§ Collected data
-------------------------
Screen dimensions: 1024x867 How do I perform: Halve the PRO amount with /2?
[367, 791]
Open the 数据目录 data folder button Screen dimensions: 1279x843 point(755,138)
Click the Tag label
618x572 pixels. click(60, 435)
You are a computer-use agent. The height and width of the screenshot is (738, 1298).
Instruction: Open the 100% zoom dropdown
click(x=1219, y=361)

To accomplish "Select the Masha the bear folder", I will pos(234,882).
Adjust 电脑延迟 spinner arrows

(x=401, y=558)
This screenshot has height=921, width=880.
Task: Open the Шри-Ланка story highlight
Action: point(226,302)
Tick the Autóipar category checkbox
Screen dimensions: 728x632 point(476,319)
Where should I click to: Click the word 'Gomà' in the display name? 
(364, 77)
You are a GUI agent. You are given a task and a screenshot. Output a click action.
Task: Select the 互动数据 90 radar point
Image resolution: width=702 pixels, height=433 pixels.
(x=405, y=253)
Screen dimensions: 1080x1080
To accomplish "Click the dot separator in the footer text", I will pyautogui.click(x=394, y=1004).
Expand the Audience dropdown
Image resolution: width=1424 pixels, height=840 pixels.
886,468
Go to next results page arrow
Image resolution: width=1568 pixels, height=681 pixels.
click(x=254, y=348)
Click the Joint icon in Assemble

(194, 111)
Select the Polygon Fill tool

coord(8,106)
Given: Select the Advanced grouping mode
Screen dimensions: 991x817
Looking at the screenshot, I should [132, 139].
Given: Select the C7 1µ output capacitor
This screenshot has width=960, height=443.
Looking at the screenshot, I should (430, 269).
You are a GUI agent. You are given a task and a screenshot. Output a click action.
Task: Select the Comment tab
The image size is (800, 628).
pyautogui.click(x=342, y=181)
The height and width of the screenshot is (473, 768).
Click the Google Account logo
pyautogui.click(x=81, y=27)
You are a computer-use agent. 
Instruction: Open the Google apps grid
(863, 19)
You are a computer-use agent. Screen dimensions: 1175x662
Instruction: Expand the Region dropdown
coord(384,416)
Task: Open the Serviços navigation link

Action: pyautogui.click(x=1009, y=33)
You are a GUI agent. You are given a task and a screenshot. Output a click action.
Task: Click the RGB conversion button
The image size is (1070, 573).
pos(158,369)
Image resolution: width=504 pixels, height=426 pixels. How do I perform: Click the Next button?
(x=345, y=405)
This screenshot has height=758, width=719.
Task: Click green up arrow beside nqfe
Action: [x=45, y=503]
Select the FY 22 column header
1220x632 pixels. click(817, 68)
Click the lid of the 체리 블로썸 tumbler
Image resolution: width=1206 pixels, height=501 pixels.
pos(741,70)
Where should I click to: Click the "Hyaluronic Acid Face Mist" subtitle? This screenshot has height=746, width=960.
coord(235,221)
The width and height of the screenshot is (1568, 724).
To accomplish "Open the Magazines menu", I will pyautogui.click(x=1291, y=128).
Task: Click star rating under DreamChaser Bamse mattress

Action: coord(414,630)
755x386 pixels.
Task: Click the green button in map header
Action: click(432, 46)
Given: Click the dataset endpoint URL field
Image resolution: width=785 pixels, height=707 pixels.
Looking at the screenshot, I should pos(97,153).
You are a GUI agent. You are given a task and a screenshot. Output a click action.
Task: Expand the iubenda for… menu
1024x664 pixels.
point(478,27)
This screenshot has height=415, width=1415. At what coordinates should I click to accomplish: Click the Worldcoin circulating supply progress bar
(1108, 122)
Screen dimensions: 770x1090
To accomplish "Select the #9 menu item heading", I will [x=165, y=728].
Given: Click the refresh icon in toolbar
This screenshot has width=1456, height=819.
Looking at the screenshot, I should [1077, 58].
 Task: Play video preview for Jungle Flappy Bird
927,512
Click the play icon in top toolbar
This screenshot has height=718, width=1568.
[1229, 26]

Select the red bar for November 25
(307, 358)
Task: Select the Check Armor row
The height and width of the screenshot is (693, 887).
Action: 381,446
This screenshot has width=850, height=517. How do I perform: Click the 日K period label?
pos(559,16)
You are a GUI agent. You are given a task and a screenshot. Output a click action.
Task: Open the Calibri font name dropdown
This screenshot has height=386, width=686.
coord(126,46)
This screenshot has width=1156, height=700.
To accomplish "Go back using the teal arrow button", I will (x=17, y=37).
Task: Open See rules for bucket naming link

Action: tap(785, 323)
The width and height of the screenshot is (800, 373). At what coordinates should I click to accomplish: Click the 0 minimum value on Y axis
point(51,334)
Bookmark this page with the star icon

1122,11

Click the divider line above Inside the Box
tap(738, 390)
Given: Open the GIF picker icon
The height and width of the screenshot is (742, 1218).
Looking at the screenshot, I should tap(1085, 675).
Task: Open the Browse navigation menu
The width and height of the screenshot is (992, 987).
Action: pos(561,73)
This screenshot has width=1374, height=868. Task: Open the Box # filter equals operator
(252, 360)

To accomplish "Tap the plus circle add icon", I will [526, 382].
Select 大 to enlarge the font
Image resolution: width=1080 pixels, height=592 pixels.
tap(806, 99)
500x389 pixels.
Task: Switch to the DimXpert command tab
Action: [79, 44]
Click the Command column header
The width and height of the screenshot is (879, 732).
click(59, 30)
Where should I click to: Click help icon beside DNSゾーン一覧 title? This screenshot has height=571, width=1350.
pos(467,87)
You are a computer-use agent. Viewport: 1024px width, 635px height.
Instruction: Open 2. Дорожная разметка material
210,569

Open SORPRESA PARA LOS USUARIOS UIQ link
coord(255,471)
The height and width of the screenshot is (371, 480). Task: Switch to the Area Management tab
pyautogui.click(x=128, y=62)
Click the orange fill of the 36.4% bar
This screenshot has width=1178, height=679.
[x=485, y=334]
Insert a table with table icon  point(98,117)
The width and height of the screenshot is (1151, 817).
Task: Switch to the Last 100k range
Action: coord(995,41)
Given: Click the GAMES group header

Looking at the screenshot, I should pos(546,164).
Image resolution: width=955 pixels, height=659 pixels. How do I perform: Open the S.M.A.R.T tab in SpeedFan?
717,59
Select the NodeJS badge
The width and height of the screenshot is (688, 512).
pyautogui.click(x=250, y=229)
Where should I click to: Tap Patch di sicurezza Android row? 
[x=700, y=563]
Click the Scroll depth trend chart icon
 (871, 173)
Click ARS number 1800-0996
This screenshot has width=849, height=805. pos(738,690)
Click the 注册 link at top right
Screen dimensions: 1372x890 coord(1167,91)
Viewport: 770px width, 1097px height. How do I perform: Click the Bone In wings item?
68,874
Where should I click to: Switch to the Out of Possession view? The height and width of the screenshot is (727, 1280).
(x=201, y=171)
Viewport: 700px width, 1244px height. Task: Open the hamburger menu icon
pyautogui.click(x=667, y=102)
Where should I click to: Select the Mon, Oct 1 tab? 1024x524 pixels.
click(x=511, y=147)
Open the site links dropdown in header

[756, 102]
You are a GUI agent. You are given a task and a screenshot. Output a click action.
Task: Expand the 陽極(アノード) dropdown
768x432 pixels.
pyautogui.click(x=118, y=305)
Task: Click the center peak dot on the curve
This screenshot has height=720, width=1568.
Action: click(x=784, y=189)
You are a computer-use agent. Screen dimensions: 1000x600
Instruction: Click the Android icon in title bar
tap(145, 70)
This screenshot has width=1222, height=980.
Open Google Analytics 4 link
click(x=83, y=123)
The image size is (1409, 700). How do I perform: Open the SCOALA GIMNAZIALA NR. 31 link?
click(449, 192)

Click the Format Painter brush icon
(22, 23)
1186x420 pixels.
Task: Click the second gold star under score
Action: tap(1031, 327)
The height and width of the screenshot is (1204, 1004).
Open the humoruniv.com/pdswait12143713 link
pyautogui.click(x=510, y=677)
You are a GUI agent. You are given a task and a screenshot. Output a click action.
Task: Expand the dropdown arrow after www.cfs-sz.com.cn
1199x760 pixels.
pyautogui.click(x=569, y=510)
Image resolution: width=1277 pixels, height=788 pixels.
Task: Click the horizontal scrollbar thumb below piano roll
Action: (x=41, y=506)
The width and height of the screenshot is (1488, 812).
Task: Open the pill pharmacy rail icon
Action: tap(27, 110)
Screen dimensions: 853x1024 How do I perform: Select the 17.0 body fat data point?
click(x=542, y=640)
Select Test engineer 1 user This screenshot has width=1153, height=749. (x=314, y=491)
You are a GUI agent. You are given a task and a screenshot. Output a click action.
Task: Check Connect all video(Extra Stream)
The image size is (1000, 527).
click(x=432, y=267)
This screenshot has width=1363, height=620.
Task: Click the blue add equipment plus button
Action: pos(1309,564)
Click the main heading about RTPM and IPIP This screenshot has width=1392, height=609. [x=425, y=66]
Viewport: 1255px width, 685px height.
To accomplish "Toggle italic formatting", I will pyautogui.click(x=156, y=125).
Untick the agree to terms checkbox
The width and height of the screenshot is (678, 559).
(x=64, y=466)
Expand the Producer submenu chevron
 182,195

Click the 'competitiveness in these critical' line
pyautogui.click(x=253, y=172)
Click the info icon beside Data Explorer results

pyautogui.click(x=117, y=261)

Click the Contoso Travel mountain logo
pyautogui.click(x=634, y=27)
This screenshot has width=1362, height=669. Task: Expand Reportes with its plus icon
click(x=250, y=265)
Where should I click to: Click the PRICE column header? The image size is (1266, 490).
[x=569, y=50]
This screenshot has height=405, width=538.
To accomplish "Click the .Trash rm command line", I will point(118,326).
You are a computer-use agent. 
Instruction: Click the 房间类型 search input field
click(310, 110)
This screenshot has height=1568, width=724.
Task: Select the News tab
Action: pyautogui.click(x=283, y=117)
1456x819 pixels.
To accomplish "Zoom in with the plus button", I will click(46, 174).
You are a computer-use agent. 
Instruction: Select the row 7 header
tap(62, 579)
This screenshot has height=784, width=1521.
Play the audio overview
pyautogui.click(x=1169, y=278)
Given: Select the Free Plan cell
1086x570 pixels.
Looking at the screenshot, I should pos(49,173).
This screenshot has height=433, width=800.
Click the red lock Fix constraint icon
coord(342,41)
-------------------------
§ DIRECTIONS
Beginning with the line that contains "This screenshot has height=784, width=1521.", quote each line exactly through the last line of the entries above, and nothing beyond them.

§ FINAL ANSWER
This screenshot has height=784, width=1521.
Play the audio overview
pyautogui.click(x=1169, y=278)
Given: Select the Free Plan cell
1086x570 pixels.
Looking at the screenshot, I should pos(49,173).
This screenshot has height=433, width=800.
Click the red lock Fix constraint icon
coord(342,41)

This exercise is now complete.